My Life in Forbidden Lhasa #
National Geographic has dug up a 1955 story by Heinrich Harrer — author of Seven Years In Tibet, and played by Brad Pitt in the eponymous movie — about his time in Tibet. It’s a rather fascinating read, and a great way to see how much the world has changed since then.
(via brijit)
Also of note: A similarly resurrected story. This one’s from 2002.
Baracky #
It certainly makes an interesting mashup.
(via Douthat)
Disney’s Bob Iger is a Rat #
But in a good way:
IN “RATATOUILLE”, the most recent animated film from Pixar, a film studio owned by Disney, a talented cook named Remy, who happens to be a rat, finds his way into the kitchen of a once-great restaurant. Its head chef has given up on creativity and instead plans to churn out ready meals branded with the name of the restaurant’s revered founder, Auguste Gusteau. Eventually the chef loses control of the restaurant, the frozen meals are tossed out and Remy’s cooking helps it regain its reputation and inventive flair.
Something similar appears to have happened at Disney. Four years ago it was in turmoil, with its then chief executive, Michael Eisner, under siege from shareholders who accused him of stifling the firm’s creative culture. Today under Bob Iger, who took over as chief executive in 2005, Disney is enjoying a remarkable and profitable run of hit TV programmes and films. “Disney’s creative momentum is so strong now that there’s no comparison between it and other big media companies,” says Lawrence Haverty, a fund manager at Gabelli Asset Management.
Worst Iraq Movie Yet #
You don’t have to agree with Ross Douthat’s politics to agree with his assessment of War, Inc..
The Return of the Paranoid Style #
Ross Douthat tackles how and why modern Hollywood pictures look relatively similar to those of the Vietnam era.

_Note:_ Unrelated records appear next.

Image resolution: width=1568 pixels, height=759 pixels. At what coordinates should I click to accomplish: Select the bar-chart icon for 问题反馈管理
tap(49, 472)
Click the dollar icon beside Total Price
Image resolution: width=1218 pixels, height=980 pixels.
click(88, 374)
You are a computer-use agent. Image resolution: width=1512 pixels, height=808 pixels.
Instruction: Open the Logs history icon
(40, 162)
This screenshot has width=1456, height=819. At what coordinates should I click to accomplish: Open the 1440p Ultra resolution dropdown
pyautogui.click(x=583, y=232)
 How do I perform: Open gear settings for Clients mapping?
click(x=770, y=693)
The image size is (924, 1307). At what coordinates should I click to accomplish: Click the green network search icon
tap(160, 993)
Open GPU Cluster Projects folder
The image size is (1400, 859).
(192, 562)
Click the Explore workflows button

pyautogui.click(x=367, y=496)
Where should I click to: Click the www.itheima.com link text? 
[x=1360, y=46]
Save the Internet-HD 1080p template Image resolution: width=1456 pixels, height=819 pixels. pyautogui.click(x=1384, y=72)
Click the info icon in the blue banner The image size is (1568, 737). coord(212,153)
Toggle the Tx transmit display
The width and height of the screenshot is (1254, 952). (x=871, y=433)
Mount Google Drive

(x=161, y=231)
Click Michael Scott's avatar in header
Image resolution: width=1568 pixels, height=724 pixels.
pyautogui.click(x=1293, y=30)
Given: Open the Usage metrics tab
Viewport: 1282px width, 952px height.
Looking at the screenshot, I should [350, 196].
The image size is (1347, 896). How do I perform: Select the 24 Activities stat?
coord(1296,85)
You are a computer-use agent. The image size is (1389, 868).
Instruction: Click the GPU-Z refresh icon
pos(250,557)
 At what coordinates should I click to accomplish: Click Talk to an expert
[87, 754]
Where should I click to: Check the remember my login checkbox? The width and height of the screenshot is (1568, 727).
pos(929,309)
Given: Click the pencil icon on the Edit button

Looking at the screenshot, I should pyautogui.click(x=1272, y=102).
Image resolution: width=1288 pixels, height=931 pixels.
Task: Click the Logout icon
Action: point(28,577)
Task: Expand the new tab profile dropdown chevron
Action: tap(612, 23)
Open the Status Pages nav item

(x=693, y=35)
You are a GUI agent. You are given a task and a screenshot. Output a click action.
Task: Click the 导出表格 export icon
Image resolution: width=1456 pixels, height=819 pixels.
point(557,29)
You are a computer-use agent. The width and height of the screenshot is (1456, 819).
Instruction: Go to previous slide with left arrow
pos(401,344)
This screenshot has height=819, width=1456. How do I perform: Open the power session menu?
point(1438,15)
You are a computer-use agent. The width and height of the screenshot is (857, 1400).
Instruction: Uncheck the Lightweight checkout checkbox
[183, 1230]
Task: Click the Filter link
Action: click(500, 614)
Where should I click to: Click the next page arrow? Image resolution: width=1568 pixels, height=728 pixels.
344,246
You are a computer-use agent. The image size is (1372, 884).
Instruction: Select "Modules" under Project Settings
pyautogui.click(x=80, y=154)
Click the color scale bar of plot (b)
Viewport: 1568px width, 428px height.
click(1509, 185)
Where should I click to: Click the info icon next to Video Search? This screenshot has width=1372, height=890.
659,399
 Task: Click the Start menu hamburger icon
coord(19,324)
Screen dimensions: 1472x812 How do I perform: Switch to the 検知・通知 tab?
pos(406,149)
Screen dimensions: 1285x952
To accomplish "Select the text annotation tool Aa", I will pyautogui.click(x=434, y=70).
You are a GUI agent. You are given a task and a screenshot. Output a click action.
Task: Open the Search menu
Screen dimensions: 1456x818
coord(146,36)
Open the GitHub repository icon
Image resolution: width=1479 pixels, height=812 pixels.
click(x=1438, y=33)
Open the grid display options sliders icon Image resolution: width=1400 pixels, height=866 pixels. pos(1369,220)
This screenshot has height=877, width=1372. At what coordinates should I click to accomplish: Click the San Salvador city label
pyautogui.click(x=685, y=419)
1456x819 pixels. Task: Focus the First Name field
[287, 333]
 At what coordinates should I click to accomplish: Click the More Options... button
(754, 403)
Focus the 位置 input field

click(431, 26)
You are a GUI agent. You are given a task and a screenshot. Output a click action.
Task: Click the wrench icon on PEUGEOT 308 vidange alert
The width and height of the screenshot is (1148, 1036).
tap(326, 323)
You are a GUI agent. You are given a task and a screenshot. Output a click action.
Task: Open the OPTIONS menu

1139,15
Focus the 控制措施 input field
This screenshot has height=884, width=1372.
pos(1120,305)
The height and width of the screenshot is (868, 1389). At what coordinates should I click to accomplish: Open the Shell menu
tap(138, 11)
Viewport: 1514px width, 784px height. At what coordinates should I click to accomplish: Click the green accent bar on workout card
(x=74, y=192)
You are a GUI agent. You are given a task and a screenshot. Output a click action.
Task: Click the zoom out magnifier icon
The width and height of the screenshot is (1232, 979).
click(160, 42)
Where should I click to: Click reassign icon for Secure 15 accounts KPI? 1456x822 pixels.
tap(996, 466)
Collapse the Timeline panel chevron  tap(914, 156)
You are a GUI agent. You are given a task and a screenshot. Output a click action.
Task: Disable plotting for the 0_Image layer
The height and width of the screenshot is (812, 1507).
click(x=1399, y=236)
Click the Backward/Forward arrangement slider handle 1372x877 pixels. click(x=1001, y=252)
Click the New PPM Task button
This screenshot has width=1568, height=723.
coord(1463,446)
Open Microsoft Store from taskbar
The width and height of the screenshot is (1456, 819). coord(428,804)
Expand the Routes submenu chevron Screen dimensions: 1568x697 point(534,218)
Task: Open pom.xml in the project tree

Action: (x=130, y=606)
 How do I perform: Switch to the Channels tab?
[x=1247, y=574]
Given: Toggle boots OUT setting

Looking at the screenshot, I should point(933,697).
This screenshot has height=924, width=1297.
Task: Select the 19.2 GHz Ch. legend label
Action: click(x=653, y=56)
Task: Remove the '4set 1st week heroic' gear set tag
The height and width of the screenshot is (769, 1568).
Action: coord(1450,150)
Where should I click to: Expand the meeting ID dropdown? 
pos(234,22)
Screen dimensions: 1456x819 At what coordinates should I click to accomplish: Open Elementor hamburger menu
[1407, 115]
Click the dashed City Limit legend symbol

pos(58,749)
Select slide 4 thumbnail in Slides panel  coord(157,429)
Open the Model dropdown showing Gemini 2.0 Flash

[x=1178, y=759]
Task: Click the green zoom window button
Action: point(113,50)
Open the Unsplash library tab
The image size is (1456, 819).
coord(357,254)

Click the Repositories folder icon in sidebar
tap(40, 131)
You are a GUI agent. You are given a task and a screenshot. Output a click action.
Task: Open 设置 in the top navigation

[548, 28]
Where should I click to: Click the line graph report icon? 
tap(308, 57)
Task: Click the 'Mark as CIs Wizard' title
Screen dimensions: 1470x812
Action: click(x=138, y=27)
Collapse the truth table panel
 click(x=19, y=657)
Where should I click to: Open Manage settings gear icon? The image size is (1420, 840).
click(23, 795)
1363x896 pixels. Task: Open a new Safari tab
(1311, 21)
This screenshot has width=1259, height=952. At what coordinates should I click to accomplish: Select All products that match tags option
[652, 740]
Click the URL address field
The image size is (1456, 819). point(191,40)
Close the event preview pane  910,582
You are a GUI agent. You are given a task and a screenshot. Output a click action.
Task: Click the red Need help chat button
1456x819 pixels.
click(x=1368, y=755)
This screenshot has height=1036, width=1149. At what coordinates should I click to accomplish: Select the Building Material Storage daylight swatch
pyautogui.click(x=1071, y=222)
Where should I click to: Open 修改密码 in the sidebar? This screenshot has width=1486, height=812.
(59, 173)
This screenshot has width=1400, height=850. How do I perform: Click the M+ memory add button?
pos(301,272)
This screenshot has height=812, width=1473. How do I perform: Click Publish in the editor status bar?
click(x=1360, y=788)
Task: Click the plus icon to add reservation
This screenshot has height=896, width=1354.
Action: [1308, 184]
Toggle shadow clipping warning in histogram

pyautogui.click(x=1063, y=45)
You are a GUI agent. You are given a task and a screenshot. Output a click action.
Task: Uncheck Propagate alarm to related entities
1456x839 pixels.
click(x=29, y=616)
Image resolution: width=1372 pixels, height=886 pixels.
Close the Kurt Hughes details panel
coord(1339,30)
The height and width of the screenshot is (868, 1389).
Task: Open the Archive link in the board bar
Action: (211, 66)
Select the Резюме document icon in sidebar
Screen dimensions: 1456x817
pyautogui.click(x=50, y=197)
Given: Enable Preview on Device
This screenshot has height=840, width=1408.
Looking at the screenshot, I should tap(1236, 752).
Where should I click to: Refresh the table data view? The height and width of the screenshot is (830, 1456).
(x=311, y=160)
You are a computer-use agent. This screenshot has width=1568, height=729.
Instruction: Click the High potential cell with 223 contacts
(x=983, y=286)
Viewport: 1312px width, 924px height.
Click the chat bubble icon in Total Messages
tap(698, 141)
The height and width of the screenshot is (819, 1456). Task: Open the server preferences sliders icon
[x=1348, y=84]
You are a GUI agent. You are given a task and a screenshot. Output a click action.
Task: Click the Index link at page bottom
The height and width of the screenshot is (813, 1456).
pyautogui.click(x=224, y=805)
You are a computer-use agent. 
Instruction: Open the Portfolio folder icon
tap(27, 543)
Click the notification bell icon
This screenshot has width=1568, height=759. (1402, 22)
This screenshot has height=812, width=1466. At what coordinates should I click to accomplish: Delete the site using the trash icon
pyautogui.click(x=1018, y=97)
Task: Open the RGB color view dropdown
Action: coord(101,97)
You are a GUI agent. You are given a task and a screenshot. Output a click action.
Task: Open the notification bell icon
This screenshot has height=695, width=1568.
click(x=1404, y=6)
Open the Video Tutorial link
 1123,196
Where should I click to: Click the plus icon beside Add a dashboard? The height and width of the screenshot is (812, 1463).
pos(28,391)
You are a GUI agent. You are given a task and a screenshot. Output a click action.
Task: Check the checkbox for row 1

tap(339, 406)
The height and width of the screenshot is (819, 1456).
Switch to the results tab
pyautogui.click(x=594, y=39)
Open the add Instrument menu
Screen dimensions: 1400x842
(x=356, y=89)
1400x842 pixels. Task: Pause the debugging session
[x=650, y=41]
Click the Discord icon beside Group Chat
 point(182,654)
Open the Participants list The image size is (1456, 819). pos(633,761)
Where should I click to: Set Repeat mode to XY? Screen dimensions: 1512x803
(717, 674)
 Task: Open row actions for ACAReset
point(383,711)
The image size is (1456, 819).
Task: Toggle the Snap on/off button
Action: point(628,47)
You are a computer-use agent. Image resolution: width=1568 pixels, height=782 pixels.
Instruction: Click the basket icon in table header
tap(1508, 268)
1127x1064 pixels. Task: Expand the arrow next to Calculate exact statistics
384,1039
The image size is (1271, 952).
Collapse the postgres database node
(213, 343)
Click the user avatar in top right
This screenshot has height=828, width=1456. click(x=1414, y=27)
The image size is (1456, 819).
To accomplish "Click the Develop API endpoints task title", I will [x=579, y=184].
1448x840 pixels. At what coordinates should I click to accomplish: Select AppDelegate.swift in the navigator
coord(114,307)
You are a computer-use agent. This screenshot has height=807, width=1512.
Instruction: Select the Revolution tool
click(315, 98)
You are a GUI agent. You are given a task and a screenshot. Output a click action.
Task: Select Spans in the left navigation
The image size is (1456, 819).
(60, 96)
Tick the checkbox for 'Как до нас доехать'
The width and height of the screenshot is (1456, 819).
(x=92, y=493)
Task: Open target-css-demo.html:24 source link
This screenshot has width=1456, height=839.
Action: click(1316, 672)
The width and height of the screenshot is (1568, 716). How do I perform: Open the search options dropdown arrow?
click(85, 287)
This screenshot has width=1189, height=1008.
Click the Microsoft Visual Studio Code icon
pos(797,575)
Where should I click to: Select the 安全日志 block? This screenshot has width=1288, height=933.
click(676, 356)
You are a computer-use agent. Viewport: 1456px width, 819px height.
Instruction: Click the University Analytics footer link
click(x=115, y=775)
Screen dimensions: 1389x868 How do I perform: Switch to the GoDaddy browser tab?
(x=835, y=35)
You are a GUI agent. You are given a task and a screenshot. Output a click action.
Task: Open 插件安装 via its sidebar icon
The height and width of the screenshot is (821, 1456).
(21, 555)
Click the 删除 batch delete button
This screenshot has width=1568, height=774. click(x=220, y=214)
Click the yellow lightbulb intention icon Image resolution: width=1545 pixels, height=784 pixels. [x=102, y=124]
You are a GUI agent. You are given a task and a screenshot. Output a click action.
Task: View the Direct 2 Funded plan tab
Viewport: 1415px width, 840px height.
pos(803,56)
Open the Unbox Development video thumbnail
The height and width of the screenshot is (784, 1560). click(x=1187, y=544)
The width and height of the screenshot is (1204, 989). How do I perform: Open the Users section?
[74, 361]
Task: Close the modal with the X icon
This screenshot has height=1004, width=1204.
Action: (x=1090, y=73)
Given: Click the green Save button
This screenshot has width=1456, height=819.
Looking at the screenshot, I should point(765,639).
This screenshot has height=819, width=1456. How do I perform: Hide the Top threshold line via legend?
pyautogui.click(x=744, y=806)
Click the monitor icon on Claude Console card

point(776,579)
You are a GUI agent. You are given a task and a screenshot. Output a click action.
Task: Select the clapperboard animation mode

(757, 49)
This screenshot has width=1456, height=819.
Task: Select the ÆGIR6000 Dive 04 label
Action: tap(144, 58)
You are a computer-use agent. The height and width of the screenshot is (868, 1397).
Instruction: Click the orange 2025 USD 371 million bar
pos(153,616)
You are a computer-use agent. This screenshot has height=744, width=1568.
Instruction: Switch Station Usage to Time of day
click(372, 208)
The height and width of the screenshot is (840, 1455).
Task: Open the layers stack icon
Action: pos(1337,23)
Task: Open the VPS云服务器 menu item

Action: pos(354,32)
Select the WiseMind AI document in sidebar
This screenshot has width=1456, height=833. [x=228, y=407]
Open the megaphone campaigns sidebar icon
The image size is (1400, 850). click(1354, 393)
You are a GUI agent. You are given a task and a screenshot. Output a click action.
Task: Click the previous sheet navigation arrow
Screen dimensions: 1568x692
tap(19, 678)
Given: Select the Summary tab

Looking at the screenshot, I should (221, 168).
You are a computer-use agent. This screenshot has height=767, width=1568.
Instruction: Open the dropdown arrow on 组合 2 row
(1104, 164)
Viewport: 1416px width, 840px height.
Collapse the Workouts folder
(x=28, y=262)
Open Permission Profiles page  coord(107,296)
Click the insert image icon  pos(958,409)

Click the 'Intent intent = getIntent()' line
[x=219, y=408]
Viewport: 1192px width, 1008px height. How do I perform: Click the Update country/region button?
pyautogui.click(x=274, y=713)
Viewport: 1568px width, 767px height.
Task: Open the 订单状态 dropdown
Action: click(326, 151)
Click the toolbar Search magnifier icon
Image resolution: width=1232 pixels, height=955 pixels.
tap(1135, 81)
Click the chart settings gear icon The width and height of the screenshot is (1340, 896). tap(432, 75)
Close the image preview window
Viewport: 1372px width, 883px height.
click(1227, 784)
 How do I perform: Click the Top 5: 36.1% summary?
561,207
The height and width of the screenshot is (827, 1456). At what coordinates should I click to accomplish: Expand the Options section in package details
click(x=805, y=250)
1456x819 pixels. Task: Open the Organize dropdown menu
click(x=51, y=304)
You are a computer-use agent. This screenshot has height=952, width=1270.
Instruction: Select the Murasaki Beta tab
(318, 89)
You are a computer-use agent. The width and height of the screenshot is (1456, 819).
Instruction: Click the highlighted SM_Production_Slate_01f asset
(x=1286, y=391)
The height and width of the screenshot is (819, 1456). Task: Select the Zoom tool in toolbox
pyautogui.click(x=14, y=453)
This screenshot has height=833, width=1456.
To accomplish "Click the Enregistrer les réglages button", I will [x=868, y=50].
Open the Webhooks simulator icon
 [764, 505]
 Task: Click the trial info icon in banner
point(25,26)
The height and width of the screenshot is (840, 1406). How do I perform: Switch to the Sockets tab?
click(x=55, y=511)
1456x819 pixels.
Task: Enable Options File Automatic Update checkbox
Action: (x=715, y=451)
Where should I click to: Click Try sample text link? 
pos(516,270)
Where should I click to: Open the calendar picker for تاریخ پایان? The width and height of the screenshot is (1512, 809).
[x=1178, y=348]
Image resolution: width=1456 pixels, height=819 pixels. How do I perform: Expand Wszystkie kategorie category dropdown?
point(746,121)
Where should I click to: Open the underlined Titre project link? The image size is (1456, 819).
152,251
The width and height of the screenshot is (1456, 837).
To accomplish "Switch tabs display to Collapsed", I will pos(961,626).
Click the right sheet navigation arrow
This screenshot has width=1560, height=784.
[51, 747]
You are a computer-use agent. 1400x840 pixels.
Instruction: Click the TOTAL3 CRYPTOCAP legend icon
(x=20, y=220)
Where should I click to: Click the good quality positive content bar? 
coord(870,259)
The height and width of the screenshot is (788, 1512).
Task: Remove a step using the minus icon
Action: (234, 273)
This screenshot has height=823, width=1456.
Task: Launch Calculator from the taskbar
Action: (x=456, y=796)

This doesn’t mean that the current paranoid, doom-ridden mood in cinema and television was manufactured in Hollywood and foisted on an unwilling public. Up to a point, at least, Hollywood is meeting Americans where they are. Mistrust of government and disquiet about the country’s future have risen to Vietnam-era levels, and reviving ’70s-style paranoia and pessimism is a natural way for the culture industry to connect with a public coping, once again, with a military quagmire, rising oil prices, prophecies of ecological doom, and corruption in high places.
Physics Report Card #
io9 put together an alarmingly uncomprehensive report card for the physics and space movies. It’s still entertaining though.
(via Boing Boing)
The ‘Shawshank’ Duo #
A slightly old story, but an interesting one:
Two men whose daring escape from a New Jersey jail was reminiscent of the movie “The Shawshank Redemption” pleaded not guilty Monday to escape charges. […]
Authorities said the men fled Dec. 14 by squeezing through a hole they had dug through a cinder block cell wall. They had covered the hole with a pinup photo, a ploy similar to one depicted in “The Shawshank Redemption.”